Friday, September 21, 2007

Daily Kos Hid Business Partner's SEC Lawsuit


Daily Kos Hid Business Partner's SEC Lawsuit, the Workbench blog.

This story has been updated:

In April 2003, the Securities and Exchange Commission filed suit against Jerome Armstrong, the business partner of Daily Kos founder Markos Moulitsas Zuniga, for touting a Linux company called BluePoint when it first went public:

On March 6, 2000 and after, Jerome Armstrong ("Armstrong") promoted BluePoint on the Raging Bull internet site, which carried hundreds of posts about BluePoint. ...

Armstrong posted over eighty times on the BluePoint message board located on the Raging Bull website in the first three weeks. He praised BluePoint's investment value and encouraged traders who were having trouble getting their orders filled to keep trying. Armstrong never stated in his posts on the Internet that he was being compensated for making the postings. However, Goelo and Markow compensated Armstrong by transferring stock in three separate companies to Armstrong at below market prices during the relevant time period. ...

Armstrong made at least $20,000 from selling the shares of the three securities he received from Markow and Goelo.

The New York Post reported that Armstrong settled the case in December 2003 without admitting guilt and paid no fine. The paper claims to have found numerous online posts from 1999 to 2003 where he supported stocks that are "virtually or entirely worthless" today.

After the story broke, Moultisas encouraged some prominent liberal bloggers to ignore the story on a private mailing list post that was reprinted by New Republic blogger Jason Zengerle:

... Jerome's case, if it could be aired out, is a non-story (he was a poor grad student at the time so he settled because he had no money). Jerome can't talk about it now since the case is not fully closed. But once it is, he'll go on the offensive. That should be a couple of months off. ...

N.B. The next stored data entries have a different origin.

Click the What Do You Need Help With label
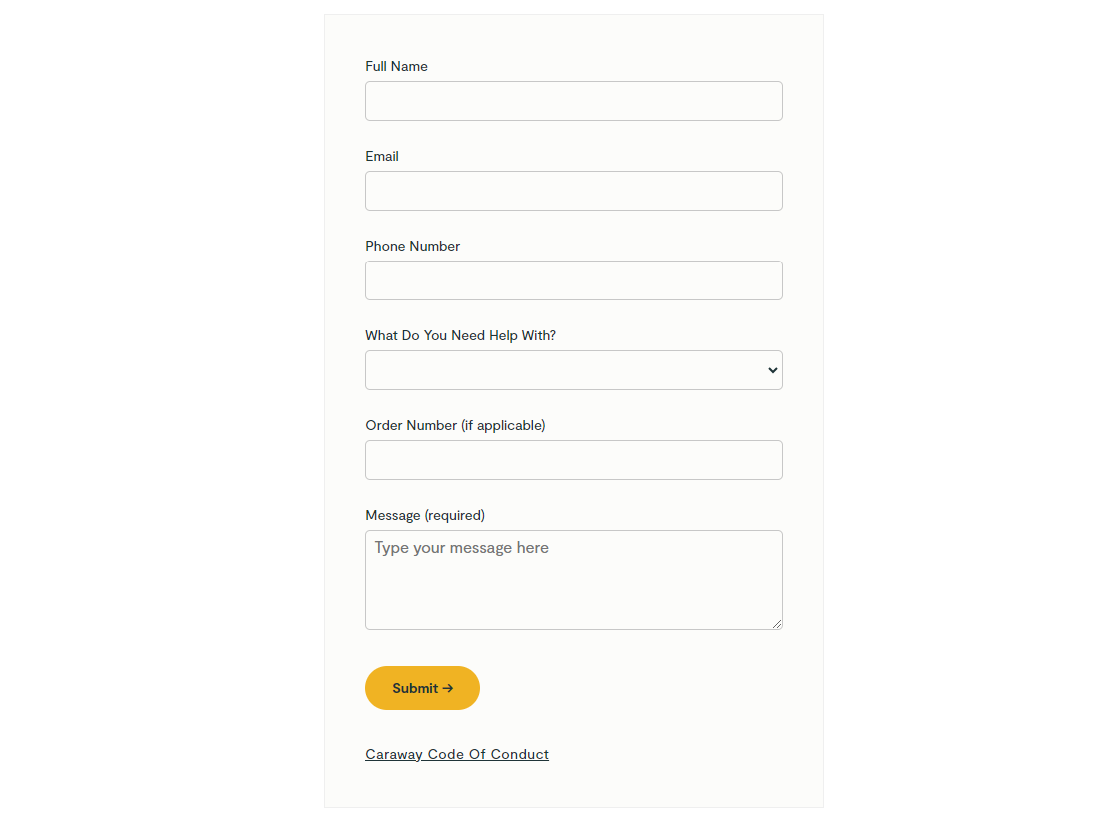1105x818 pixels. (460, 335)
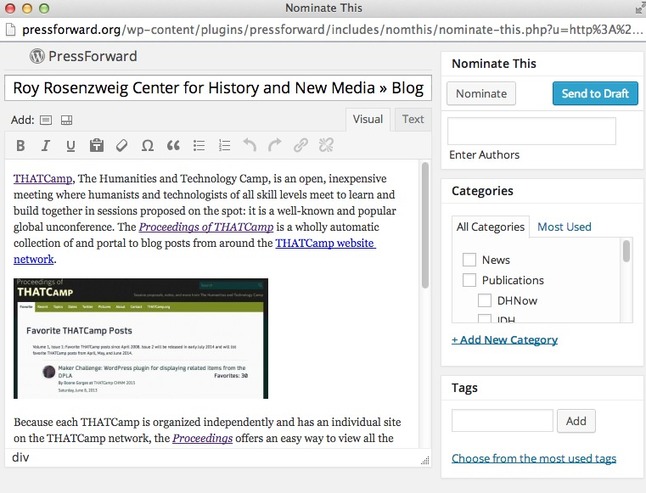Viewport: 646px width, 493px height.
Task: Tick the DHNow category checkbox
Action: [x=485, y=300]
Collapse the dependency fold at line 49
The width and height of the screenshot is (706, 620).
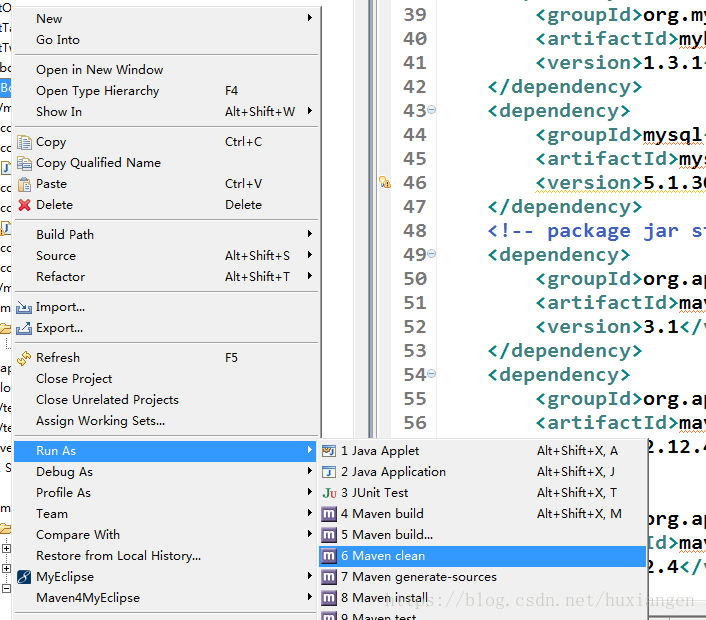(431, 253)
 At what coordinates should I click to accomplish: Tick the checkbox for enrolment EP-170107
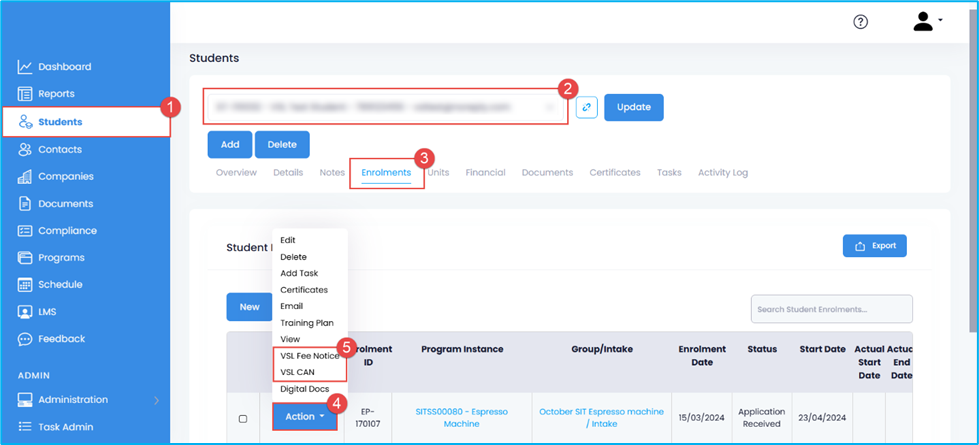(x=242, y=418)
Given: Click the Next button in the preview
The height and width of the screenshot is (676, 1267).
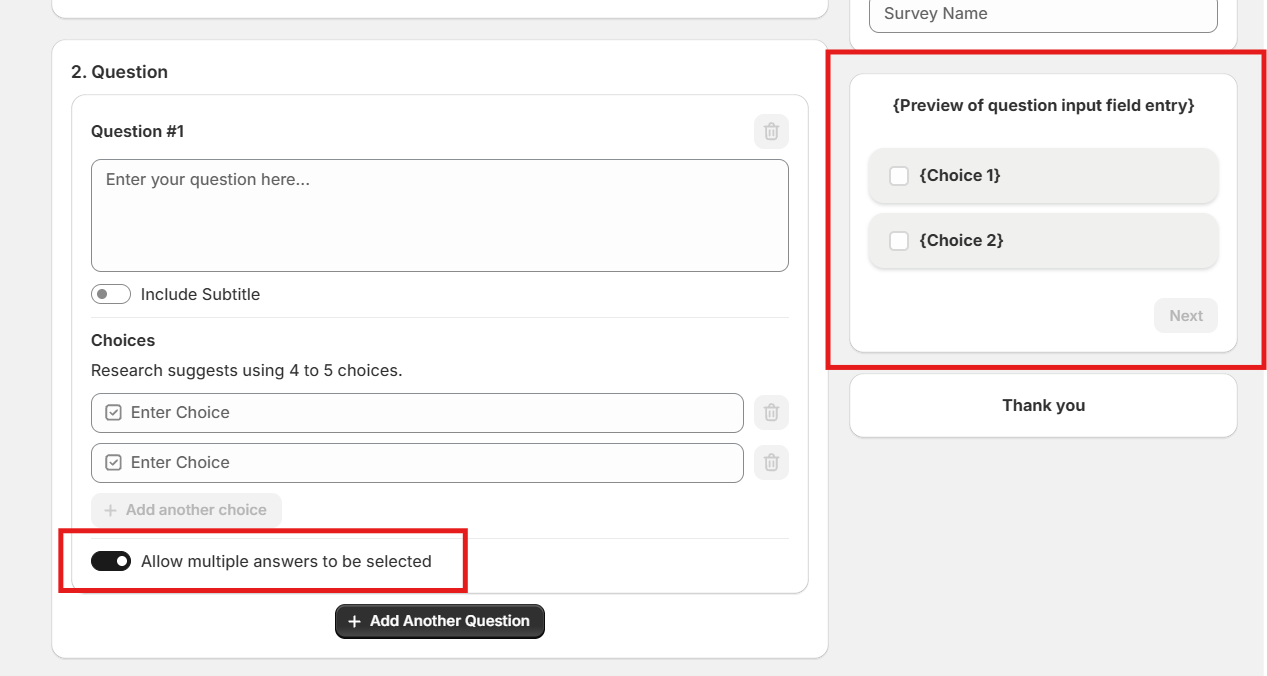Looking at the screenshot, I should [x=1186, y=316].
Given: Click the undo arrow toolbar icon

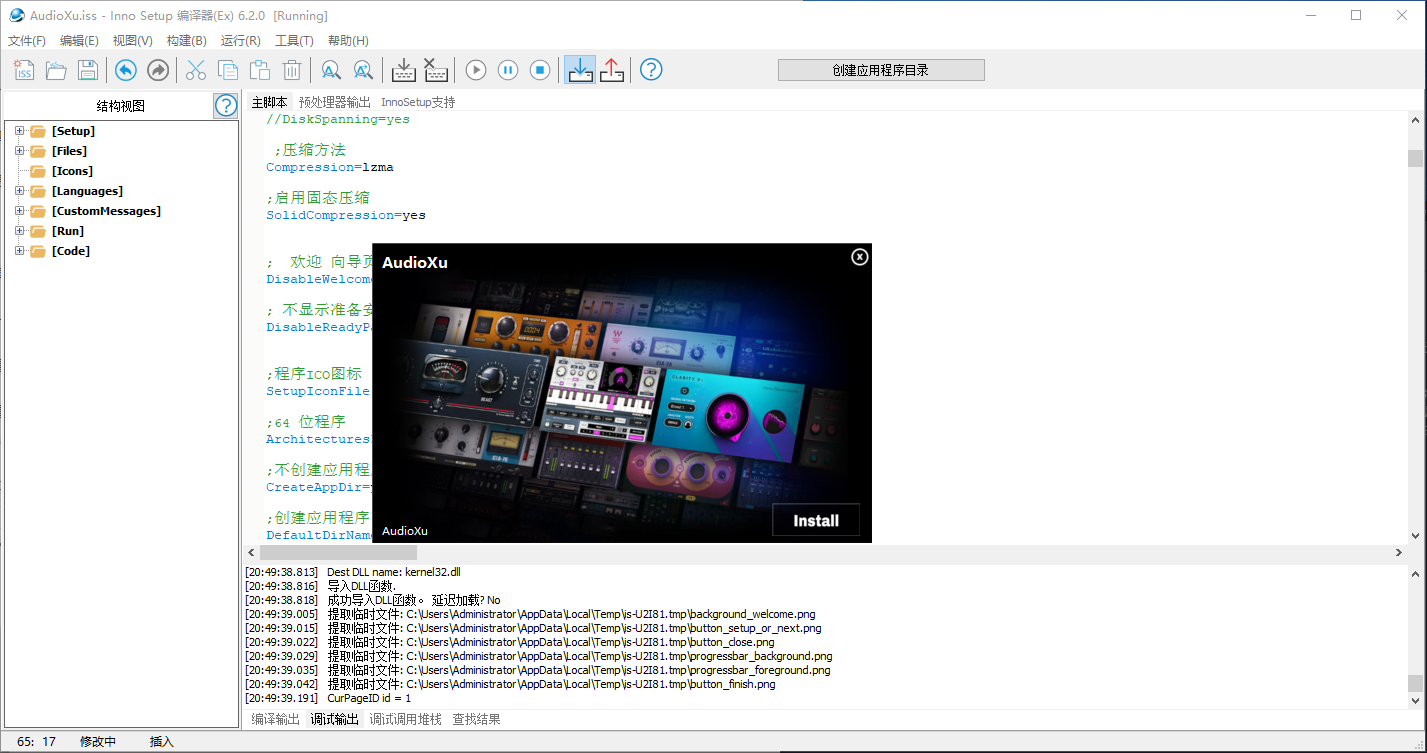Looking at the screenshot, I should click(125, 70).
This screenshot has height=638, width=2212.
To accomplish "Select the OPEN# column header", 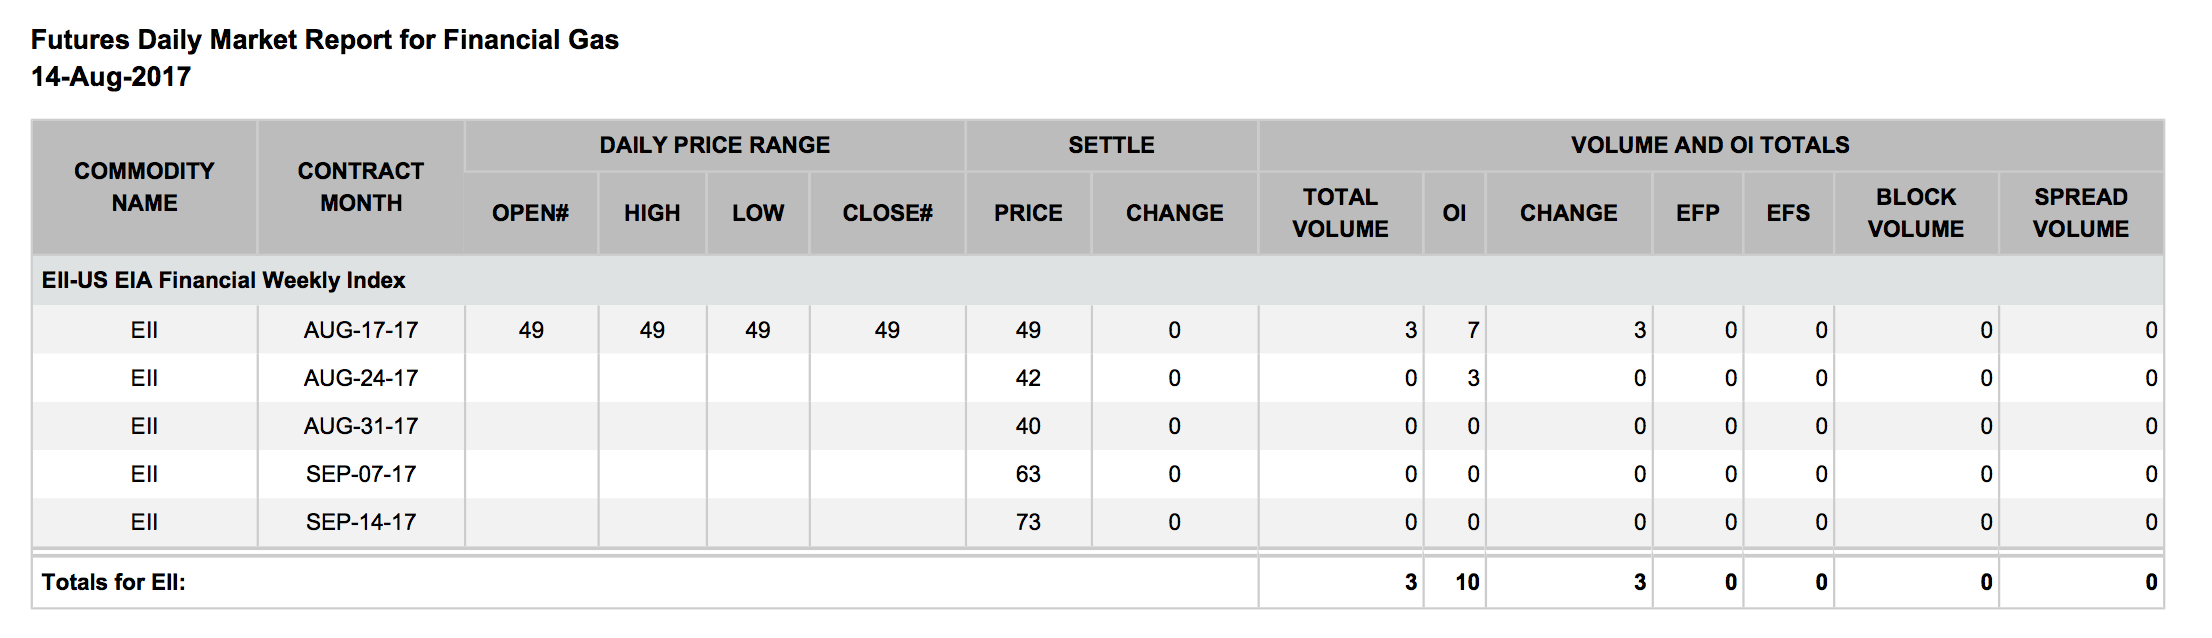I will pos(530,213).
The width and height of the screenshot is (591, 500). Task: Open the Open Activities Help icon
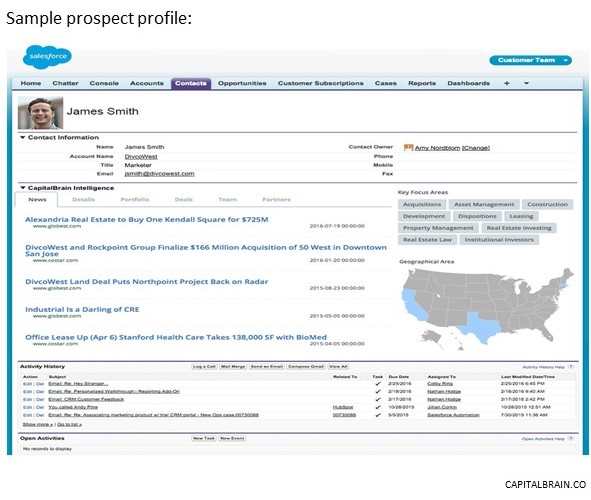pos(571,439)
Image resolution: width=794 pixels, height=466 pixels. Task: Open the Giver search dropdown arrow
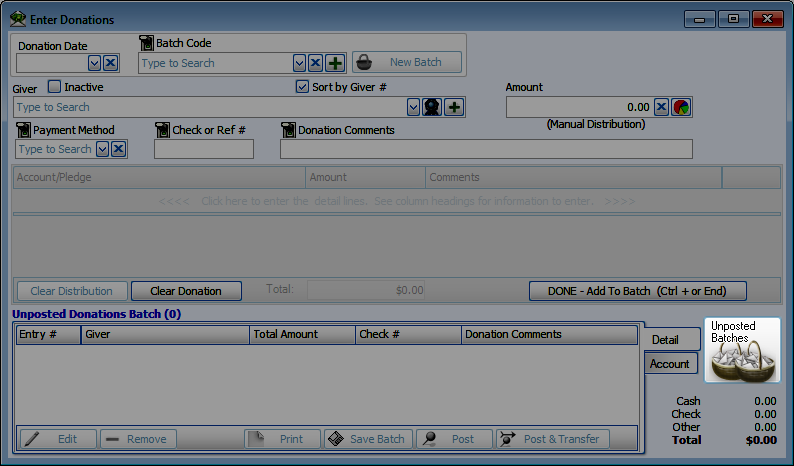(413, 107)
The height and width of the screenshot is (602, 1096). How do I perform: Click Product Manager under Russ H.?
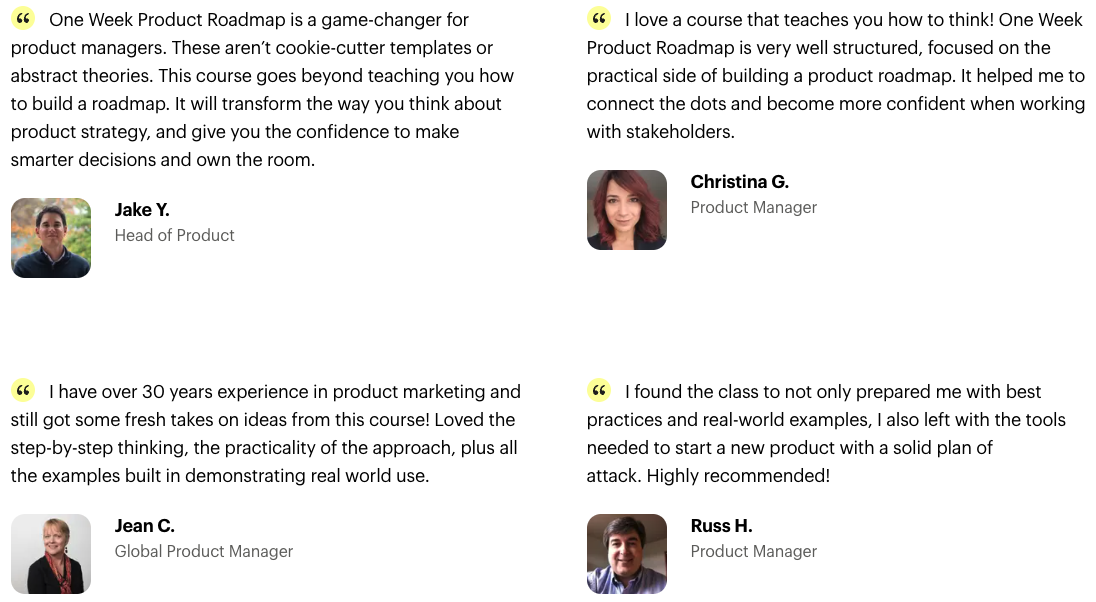click(754, 552)
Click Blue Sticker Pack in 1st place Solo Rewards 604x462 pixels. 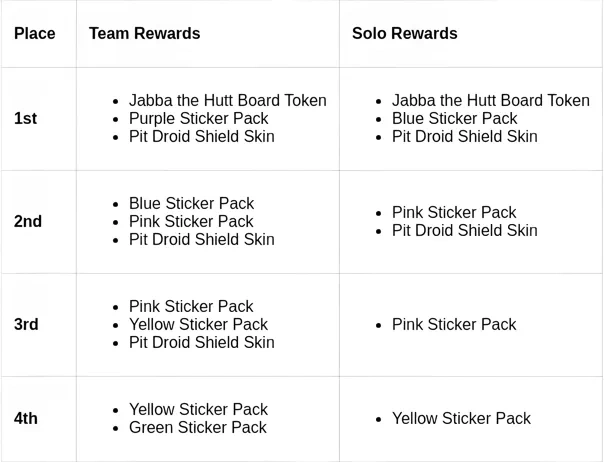coord(454,119)
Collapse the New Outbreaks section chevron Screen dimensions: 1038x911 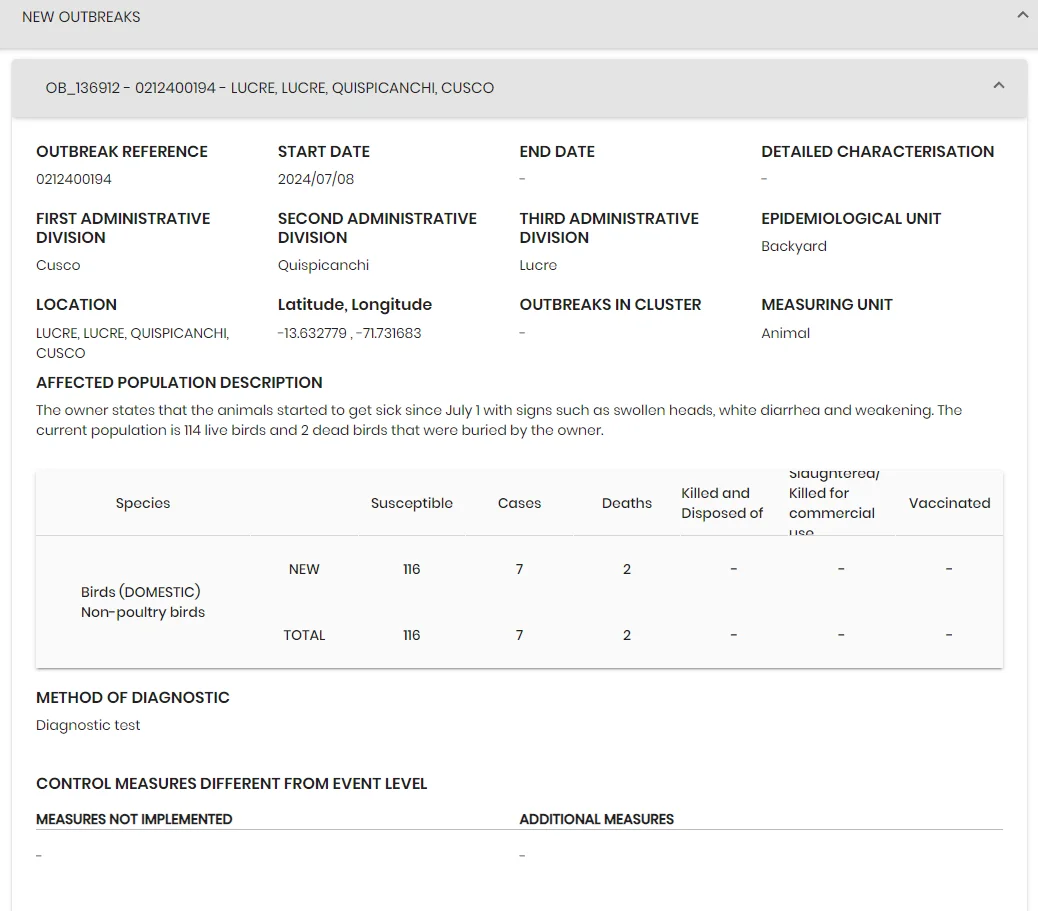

My request to you guys is that you ignore this for now. It would make my life easier if we can confine the story. Then, once Jerome can speak and defend himself, then I'll go on the offensive (which is when I would file any lawsuits) and anyone can pile on. If any of us blog on this right now, we fuel the story. Let's starve it of oxygen. And without the "he said, she said" element to the story, you know political journalists are paralyzed into inaction.

Zengerle suggests in a followup that the members of the Liberal Blog Advertising Network have a financial motivation not to publicize this scandal, since the network's run by Armstrong and Moulitsas with MyDD founder Chris Bowers. Zengerle links to my own experience being ousted from the network last November, which appears to have resulted in a dramatic decline in ad sales on the Drudge Retort.

I hope this looks worse than it is, but on its face, Armstrong behaved reprehensibly and Moultisas won't own up to it. Investors lost millions on dubious Internet stocks like BluePoint during the dot-com boom, and Armstrong allowed himself to become one of the famous blogging wunderkinds of the Howard Dean campaign while he was under active SEC investigation.

Did either of them consider how it would have looked, while Dean was the early favorite for the Democratic presidential nomination, if this SEC case came to light in the press? I think the people who associate themselves with a candidate have a responsibility not to engage in any conduct that might hurt the campaign, and a victory-minded activist like Moultisas had to know the risk they was taking. Were Dean or campaign manager Joe Trippi told about this investigation in 2003?

Instead of getting in front of this story by acknowledging a mistake, Moulitsas showed total ignorance of how the blogosphere works by pretending it would go away. Forced to respond, he then used the bully pulpit of Daily Kos to attack the New Republic without saying a word about Armstrong's SEC problems or their decision not to disclose the suit to the Kos readership for three years:

It is now beyond clear that the dying New Republic is mortally wounded and cornered, desperate for relevance. It has lost half its circulation since the blogs arrived on the scene and they no longer (thank heavens!) have a monopoly on progressive punditry. We have hit their bottom line, we are hitting their patron saint hard (Joe Lieberman) and this is how they respond. By going after the entire movement.

My personal view is colored by the fact that I wouldn't trust Bowers to tell the time. But I think the 85 bloggers in the Liberal Blog Advertising Network and popular Kos diarists need to take a hard look at these guys and how closely they want to be associated with them.

Politics has a tendency to attract people who put their own interests above party or principle when the money starts rolling in, as Tom DeLay and Jack Abramoff have ably demonstrated. I'd hate to see well-respected liberal bloggers like Joshua Marshall and Atrios burn too much capital in defense of More-Kash Moulitsas.